[Data extracted from a collection]
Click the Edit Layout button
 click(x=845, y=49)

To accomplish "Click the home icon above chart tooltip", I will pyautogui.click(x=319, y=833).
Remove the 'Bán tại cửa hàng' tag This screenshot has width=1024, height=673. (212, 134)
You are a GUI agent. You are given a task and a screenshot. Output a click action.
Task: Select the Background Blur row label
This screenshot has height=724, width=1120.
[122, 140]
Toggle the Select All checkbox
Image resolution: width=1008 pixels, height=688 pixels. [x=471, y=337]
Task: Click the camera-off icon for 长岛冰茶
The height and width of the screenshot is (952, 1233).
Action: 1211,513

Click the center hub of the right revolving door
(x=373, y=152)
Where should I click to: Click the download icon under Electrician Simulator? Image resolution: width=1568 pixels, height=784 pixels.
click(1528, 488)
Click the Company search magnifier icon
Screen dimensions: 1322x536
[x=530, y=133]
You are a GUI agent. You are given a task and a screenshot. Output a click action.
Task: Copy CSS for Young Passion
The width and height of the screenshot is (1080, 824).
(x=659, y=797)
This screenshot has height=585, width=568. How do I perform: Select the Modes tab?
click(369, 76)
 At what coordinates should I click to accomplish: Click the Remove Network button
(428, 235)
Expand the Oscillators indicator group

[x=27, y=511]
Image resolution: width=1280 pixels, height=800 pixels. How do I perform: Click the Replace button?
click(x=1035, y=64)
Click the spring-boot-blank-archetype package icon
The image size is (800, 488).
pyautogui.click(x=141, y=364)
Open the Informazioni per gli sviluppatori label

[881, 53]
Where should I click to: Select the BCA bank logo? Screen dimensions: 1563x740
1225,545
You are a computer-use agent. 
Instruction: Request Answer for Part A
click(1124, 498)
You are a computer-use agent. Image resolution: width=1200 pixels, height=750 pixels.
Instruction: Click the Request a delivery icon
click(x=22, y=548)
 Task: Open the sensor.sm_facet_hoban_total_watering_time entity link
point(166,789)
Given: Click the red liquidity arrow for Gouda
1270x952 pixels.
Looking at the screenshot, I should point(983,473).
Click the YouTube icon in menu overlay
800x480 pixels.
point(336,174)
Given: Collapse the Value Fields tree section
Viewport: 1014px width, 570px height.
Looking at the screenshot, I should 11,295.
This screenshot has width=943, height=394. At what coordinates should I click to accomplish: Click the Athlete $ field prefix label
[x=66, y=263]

INSTRUCTIONS FOR THE TASK: Go through the data above line by line, count those that contain the string "agent", and reply with the count only.

SOLUTION TO THE EXERCISE: 4